The process of setting k itself can sometimes lead to interesting insights. By observing how the characteristics of the clusters change as k is varied, one might infer where the data have naturally defined boundaries. Groups that are more tightly clustered will change little, while less homogeneous groups will form and disband over time.

In general, it may be wise to spend little time worrying about getting k exactly right. The next example will demonstrate how even a tiny bit of subject-matter knowledge borrowed from a Hollywood film can be used to set k such that actionable and interesting clusters are found. Because clustering is unsupervised, the task is really about what you make of it—the insights you take away from the algorithm's findings.

Finding teen market segments using k-means clustering

Interacting with friends on social networking sites such as Facebook and MySpace has become a rite of passage for teenagers around the world.

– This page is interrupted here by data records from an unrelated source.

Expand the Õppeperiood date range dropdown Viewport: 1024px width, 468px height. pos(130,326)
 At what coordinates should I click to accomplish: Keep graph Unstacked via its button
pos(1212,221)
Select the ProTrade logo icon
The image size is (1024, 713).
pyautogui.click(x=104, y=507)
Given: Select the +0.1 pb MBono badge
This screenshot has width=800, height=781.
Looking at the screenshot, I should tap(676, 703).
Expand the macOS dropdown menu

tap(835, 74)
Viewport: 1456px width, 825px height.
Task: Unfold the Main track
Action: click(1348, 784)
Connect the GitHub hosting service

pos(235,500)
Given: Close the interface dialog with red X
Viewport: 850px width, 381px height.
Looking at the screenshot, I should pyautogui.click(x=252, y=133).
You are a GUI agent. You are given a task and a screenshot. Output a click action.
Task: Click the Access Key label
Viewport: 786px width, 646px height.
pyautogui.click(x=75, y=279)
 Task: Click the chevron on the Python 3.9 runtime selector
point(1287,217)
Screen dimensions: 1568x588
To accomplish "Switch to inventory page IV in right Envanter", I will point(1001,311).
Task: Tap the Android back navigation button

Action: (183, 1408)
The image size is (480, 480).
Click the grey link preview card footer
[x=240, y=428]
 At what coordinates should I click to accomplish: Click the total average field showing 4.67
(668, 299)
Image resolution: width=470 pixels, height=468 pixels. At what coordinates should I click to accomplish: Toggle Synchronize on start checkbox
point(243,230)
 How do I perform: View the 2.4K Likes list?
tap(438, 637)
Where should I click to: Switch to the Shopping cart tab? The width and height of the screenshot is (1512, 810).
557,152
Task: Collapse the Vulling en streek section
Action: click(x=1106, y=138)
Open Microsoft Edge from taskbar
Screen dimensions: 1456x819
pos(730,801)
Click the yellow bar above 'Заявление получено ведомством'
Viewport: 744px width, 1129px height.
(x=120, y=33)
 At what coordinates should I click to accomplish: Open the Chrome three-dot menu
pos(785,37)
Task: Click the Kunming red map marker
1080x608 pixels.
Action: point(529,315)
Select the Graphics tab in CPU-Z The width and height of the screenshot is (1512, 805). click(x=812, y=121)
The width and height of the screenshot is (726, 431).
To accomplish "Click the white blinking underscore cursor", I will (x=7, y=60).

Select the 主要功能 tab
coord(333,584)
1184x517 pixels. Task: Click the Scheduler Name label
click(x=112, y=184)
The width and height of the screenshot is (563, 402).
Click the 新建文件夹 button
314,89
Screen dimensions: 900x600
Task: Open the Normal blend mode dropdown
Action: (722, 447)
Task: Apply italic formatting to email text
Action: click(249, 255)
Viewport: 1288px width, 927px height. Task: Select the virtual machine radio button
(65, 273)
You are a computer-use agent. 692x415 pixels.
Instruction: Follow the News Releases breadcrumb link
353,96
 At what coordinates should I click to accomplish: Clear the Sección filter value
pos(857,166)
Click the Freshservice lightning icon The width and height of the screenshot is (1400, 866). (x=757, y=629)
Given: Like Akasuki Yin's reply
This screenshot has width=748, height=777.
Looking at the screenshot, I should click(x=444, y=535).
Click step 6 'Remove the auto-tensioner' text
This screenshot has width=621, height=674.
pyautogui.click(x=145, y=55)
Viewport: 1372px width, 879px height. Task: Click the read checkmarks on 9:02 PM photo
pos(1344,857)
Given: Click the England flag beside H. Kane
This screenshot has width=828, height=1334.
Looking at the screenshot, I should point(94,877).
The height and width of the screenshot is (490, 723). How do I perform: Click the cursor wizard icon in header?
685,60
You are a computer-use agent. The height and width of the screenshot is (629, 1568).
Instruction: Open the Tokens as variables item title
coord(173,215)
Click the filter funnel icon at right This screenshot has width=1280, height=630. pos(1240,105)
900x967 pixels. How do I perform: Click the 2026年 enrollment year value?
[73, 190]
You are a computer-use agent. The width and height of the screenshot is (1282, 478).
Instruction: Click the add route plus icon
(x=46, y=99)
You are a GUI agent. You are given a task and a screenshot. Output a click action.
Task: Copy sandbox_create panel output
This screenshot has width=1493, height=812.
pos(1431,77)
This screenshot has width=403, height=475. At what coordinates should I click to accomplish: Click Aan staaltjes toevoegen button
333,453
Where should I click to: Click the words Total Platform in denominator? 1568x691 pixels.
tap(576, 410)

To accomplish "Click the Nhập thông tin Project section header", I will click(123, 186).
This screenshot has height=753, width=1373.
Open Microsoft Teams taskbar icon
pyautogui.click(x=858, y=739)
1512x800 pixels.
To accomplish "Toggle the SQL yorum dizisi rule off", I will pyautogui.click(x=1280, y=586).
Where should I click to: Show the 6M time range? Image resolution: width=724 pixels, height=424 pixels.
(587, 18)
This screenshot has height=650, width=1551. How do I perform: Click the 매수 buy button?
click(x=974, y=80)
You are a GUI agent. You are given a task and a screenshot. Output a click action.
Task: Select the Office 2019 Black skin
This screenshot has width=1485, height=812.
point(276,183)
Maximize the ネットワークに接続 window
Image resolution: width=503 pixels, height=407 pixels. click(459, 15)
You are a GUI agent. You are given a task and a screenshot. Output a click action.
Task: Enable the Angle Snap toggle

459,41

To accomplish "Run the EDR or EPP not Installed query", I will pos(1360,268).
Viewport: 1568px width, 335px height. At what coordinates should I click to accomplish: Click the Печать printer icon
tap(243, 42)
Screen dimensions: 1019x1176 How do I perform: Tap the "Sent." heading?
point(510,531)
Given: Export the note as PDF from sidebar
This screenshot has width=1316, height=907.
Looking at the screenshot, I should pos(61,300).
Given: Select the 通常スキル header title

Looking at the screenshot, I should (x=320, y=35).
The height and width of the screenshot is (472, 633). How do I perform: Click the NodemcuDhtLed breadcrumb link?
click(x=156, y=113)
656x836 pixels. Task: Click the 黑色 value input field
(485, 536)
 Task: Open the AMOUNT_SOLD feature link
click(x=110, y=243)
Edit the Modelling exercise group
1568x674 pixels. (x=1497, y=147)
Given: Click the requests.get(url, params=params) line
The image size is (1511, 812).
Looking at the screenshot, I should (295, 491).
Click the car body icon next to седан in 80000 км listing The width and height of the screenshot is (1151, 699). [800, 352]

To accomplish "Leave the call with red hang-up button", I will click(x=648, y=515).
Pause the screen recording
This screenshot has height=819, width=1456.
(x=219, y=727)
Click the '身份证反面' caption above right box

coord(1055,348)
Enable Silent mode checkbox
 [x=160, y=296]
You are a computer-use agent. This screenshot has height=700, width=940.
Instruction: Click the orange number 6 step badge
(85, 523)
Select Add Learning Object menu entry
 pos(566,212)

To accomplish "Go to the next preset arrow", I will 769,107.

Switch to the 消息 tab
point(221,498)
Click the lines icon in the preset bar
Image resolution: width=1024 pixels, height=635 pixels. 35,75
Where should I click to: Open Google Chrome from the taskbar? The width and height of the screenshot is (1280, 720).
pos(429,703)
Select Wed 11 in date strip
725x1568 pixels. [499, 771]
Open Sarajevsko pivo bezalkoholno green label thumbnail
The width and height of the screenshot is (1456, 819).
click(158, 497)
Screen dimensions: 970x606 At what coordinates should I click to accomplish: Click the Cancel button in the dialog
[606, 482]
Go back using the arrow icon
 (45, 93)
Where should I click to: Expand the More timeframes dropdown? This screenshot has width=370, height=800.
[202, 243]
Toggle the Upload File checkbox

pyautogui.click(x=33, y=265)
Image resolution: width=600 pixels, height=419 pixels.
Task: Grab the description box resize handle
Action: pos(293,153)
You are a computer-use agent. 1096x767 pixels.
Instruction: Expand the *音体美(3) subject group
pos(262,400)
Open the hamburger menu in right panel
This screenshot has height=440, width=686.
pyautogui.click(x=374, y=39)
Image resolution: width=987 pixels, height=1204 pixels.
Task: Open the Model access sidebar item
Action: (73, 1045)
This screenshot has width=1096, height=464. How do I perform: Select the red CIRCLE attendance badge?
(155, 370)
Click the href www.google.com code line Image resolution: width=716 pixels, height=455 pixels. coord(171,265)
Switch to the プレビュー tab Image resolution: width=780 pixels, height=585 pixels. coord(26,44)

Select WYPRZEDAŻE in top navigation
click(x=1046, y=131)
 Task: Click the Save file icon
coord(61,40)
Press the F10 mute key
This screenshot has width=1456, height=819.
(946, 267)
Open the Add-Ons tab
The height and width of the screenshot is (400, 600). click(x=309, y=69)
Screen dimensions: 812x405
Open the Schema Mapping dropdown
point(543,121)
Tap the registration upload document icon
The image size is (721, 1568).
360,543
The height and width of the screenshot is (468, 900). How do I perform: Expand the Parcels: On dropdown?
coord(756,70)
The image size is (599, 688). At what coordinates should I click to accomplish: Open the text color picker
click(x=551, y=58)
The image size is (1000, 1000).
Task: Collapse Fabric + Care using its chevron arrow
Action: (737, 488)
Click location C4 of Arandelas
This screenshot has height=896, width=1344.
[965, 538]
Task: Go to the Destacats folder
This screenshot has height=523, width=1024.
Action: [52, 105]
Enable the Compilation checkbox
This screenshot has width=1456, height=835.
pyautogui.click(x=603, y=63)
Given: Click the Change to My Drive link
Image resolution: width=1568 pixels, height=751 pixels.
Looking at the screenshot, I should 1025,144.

Having a relatively large amount of disposable income, these adolescents are a coveted demographic for businesses hoping to sell snacks, beverages, electronics, and hygiene products.

The many millions of teenage consumers browsing such sites have attracted the attention of marketers struggling to find an edge in an increasingly competitive market. One way to gain this edge is to identify segments of teenagers who share similar tastes, so that clients can avoid targeting advertisements to teens with no interest in the product being sold. For instance, a sports beverage is likely to be a difficult sell to teens with no interest in sports.

Given the text of teenagers' Social Networking Service (SNS) pages, we can identify groups that share common interests such as sports, religion, or music. Clustering can automate the process of discovering the natural segments in this population. However, it will be up to us to decide whether or not the clusters are interesting and how we can use them for advertising. Let's try this process from start to finish.

Step 1 – collecting data

For this analysis, we will be using a dataset representing a random sample of 30,000 U.S. high school students who had profiles on a well-known SNS in 2006. To protect the users' anonymity, the SNS will remain unnamed. However, at the time the data was collected, the SNS was a popular web destination for U.S. teenagers. Therefore, it is reasonable to assume that the profiles represent a fairly wide cross section of American adolescents in 2006.

Tip

This dataset was compiled while conducting sociological research on teenage identities at the University of Notre Dame. If you use the data for research purposes, please cite this book chapter. The full dataset is available at the Packt Publishing's website with the filename snsdata.csv. To follow along interactively, this chapter assumes you have saved this file to your R working directory.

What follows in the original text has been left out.